Still, as vital as all the surface events are to the overall plan, the architect of that plan is embroiled in a different battle. The good and evil sides of his mind—represented by Nina Sharp (Blair Brown) and Walter’s dead lab assistant—vie for dominance, aided, of course, by a massive dose of hallucinogens. This back and forth pull—one wants Walter to stay the path, to remain the good, kind man he has become, while the other wants him to join the Observers, where, with his massive intellect, he would be treated like a king—raises the question of which Walter is the real Walter? We think we know, but do we?

The lab assistant brings up an interesting argument. Walter was Evil Walter for much longer than he has been Good Walter, and in order to become Good Walter, they had to remove pieces of his brain, pieces that have since been reinserted. As much as I love Walter, and don’t want to see him become an enormous douche bag, she makes a valid point. Fate has always played a big role in Fringe, and maybe Walter is destined to be a villain. He has, after all, been a destructive force in the past, almost ripping multiple universes apart at the seams.

Is that who he is supposed to be, and everything else has been a path to get him back to his true self? Or is it converse argument, that he is destined to be the kind, caring Walter, and all of his terrible deeds make his destination that much more remarkable? Now that this topic is on the table, it will be interesting to see how they resolve the situation in the four remaining episodes of season five.

“Black Blotter” also provides a unique look at the women in Walter’s life. Let’s be honest, he ha a checkered, and questionable history as far as relationships are concerned. His drive and brilliance are attractive qualities, but also makes him an incredibly difficult individual to be around on a consistent basis.

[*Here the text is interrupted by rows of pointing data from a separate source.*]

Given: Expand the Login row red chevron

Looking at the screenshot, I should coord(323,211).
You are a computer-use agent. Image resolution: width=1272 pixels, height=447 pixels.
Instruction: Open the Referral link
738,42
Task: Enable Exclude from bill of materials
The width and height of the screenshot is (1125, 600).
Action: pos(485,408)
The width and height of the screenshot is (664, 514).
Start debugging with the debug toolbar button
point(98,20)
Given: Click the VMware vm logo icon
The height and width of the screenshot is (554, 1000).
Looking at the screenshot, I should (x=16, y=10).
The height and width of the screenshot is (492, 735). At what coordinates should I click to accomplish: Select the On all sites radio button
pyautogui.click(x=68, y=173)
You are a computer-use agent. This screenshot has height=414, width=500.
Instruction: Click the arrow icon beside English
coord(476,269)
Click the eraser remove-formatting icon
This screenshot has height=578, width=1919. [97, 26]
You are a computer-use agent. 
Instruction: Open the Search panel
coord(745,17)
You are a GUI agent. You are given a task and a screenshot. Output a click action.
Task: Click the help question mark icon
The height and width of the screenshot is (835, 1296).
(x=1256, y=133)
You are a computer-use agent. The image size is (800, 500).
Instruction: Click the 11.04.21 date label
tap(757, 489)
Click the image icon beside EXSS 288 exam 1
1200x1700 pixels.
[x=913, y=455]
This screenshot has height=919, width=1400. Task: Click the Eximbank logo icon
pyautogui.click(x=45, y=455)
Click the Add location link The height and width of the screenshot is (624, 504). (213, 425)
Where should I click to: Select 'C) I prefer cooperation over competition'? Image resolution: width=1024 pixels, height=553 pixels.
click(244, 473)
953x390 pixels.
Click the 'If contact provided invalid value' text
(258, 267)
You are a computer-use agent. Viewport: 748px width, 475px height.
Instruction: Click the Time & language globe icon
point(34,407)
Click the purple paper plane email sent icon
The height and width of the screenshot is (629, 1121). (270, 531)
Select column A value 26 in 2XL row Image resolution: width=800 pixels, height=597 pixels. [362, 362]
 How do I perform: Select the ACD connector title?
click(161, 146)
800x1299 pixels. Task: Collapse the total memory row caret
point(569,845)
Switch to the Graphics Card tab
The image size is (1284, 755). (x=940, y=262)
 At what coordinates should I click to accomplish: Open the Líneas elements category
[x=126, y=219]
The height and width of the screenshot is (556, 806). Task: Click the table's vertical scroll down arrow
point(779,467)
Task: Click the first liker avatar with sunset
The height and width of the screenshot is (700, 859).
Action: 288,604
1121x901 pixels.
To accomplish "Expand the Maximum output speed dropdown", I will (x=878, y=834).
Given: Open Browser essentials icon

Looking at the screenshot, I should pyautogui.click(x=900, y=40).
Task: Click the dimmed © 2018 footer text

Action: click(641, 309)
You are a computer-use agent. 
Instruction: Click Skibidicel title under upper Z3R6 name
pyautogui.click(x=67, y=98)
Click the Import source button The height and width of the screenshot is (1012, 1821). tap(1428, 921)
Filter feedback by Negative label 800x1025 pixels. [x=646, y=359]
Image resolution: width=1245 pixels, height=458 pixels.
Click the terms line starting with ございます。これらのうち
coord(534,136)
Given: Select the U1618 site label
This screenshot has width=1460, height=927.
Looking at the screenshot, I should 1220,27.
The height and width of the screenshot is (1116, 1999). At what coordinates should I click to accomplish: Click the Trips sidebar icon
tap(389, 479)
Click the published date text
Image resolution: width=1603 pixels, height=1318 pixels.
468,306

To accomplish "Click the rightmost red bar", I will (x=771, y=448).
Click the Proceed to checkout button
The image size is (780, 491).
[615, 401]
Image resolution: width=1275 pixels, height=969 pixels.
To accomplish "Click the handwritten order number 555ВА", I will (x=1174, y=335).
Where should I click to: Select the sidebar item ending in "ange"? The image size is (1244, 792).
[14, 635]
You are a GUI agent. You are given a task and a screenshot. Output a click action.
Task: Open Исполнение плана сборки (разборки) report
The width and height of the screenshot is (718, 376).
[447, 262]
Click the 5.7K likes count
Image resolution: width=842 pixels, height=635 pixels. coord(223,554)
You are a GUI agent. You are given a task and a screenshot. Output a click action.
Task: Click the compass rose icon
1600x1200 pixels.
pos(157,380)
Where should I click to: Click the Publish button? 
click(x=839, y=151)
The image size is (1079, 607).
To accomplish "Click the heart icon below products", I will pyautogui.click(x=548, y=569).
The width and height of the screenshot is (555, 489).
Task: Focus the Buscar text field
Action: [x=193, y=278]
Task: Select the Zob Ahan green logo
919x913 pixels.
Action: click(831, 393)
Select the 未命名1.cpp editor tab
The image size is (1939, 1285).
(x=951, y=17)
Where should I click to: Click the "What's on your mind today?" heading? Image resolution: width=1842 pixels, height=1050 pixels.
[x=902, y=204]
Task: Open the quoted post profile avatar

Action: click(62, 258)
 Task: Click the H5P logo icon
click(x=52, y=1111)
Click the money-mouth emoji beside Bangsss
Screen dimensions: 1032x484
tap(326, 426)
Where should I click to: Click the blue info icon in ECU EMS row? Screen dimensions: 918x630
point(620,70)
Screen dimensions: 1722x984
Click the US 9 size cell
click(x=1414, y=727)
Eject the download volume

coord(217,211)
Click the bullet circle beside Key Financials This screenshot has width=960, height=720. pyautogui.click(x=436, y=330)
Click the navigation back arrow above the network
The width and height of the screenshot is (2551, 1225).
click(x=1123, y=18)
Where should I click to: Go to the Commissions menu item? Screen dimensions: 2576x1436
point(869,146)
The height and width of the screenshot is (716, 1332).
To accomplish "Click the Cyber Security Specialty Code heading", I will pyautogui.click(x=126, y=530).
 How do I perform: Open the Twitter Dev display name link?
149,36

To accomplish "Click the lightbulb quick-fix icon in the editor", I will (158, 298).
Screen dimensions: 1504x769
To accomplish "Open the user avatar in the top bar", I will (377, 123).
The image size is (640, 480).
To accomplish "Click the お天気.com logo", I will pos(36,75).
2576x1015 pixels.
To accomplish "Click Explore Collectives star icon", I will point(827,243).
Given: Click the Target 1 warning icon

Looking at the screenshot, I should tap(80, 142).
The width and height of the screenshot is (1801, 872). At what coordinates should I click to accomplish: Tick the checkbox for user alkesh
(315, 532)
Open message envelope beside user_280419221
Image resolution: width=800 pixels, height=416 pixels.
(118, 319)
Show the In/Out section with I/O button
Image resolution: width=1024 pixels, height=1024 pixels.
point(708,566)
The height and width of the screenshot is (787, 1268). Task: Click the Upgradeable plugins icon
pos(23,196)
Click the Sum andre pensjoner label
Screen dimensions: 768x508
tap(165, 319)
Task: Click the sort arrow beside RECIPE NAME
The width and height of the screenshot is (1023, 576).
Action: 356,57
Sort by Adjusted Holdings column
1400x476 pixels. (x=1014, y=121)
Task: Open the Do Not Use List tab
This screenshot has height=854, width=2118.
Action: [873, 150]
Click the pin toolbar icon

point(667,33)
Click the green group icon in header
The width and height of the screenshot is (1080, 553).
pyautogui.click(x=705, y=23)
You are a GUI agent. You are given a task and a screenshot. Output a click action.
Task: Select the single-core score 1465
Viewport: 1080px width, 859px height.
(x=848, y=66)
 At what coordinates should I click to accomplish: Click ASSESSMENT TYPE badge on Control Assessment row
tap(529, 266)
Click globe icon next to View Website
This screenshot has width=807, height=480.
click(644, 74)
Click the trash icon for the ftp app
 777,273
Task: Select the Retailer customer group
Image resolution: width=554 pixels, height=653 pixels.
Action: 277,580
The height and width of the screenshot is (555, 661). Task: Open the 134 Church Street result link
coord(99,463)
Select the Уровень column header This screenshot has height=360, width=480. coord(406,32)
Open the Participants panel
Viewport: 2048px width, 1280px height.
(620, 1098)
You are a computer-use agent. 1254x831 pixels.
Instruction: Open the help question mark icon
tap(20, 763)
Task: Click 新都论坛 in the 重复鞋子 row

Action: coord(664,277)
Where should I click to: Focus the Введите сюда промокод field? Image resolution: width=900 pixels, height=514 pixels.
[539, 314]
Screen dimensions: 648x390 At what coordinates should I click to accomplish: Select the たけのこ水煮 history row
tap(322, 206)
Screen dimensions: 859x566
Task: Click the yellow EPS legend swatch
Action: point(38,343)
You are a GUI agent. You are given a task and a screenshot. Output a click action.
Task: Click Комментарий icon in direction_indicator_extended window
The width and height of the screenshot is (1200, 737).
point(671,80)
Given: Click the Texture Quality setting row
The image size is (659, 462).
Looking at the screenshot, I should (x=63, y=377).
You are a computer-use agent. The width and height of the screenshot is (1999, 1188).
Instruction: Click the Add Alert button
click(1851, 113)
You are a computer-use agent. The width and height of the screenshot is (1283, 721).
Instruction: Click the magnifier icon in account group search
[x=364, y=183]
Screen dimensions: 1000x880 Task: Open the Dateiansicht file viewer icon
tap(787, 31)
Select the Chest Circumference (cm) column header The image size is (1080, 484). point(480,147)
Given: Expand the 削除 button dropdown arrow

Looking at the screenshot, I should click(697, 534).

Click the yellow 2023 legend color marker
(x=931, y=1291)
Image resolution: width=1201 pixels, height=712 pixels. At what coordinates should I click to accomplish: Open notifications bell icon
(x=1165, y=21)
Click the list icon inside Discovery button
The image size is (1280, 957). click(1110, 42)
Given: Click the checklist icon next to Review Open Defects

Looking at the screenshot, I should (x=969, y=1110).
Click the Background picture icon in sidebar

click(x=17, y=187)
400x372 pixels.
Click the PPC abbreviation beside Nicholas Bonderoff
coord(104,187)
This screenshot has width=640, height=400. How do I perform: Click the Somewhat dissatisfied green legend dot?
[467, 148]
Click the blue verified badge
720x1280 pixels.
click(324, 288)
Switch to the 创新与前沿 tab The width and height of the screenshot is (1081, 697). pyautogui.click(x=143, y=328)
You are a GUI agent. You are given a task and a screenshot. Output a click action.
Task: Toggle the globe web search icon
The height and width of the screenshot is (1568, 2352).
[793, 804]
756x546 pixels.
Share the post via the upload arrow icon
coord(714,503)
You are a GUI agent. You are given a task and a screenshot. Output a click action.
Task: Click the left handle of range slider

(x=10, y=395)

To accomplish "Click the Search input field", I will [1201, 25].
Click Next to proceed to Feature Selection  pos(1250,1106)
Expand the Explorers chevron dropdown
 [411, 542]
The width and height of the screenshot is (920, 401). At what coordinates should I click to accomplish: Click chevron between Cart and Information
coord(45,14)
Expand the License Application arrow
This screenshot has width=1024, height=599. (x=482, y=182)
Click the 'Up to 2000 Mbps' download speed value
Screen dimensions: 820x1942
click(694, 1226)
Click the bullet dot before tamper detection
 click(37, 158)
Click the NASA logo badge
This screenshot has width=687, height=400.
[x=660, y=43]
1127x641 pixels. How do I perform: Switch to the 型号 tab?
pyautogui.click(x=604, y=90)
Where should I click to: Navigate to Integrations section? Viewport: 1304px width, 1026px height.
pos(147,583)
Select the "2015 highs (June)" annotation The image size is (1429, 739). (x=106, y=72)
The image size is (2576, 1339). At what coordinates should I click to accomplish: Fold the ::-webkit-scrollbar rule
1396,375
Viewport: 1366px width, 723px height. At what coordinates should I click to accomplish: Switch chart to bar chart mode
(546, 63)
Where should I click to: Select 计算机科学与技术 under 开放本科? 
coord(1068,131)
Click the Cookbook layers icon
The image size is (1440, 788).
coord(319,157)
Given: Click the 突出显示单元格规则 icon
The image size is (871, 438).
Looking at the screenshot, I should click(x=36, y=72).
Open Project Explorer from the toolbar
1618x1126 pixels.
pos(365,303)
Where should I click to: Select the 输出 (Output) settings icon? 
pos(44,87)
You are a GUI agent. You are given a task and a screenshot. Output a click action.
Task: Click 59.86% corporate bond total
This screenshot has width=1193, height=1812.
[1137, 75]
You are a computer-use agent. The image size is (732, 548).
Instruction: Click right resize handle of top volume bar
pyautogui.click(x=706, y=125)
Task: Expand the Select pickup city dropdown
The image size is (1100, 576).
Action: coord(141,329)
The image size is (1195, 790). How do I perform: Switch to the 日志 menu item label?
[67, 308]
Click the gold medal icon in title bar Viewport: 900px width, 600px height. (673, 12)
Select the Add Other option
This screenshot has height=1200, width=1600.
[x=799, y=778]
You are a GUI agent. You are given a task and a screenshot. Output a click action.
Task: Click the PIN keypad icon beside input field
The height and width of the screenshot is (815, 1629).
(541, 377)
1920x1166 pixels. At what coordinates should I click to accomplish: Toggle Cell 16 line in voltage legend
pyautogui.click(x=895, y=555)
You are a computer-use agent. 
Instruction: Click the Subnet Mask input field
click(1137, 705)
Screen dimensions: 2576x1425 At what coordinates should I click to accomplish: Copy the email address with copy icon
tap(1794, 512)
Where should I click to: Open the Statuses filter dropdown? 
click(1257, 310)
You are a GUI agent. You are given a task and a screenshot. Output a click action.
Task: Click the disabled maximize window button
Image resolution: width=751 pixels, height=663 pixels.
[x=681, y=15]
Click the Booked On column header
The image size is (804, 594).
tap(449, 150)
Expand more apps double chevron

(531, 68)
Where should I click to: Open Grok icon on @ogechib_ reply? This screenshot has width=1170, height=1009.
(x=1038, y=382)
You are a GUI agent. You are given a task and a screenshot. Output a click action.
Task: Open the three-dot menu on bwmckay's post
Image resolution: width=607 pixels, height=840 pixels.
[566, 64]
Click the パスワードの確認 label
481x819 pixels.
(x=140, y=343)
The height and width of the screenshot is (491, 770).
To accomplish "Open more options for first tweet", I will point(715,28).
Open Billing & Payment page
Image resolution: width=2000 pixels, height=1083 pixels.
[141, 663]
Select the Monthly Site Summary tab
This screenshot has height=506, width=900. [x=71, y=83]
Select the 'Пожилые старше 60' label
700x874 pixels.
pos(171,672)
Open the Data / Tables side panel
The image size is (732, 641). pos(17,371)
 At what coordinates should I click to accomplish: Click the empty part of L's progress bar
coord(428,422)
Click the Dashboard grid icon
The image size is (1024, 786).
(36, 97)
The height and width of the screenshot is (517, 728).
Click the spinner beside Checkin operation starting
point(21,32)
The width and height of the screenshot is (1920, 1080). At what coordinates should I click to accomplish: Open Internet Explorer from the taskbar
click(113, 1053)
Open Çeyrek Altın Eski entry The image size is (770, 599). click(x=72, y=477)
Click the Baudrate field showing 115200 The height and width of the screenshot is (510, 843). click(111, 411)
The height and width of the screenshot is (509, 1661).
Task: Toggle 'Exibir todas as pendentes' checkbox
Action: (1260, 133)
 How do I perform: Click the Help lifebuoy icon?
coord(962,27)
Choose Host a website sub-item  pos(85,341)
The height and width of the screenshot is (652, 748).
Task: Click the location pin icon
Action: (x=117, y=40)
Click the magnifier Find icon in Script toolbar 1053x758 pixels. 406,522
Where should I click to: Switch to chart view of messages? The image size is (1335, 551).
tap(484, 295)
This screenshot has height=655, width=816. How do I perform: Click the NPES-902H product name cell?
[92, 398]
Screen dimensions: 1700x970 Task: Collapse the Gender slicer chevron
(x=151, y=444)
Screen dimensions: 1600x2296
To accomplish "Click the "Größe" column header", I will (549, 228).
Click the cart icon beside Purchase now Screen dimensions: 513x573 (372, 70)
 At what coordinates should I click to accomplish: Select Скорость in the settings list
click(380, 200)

Coming down, Walter has one of those dark moments of serious introspection as his most significant relationships—his wife, his assistant, Nina Sharp—play out in front of him like a grainy old movie. What he sees isn’t easy to watch, and you can see how despondent he becomes.

Still, there is hope for Walter. Besides giving you a glimpse into the magical world of a Walter Bishop Acid Trip—think neon fairies, psychedelic rock, pill-delivering butlers, an emerald castle, and a Monty Python cartoon—the LSD is a delivery mechanism for important choices. His hallucinations continually place him at a crossroads, like when he arrives outside of the Observers NYC headquarters. In this moment he can either turn around and go back to Boston, and his people, or betray them out of a lust for power.

Here is why Good Walter still has a chance. The final choice, when he has to decide whether or not to burn his big book of secrets, he throws the match. Granted, the book isn’t real, and it represents hidden knowledge that he has now unlocked and that is floating around inside his head. That might very well prove problematic moving forward. However, the most important piece is that when given the choice, when confronted with his two possible paths, he chooses the man he has become, not the man he was. And that gives me hope.

“Black Blotter” is a powerful episode for a variety of reasons. There is Walter’s struggle, some tender moments of healing between Peter and Olivia, and an encounter with the couple that has dedicated their entire lives to the resistance. A fast-paced shootout moves things forward, and the writes plays a bunch of neat narrative tricks, just to keep you on your toes. The end result is a particularly strong episode in an excellent send-off season.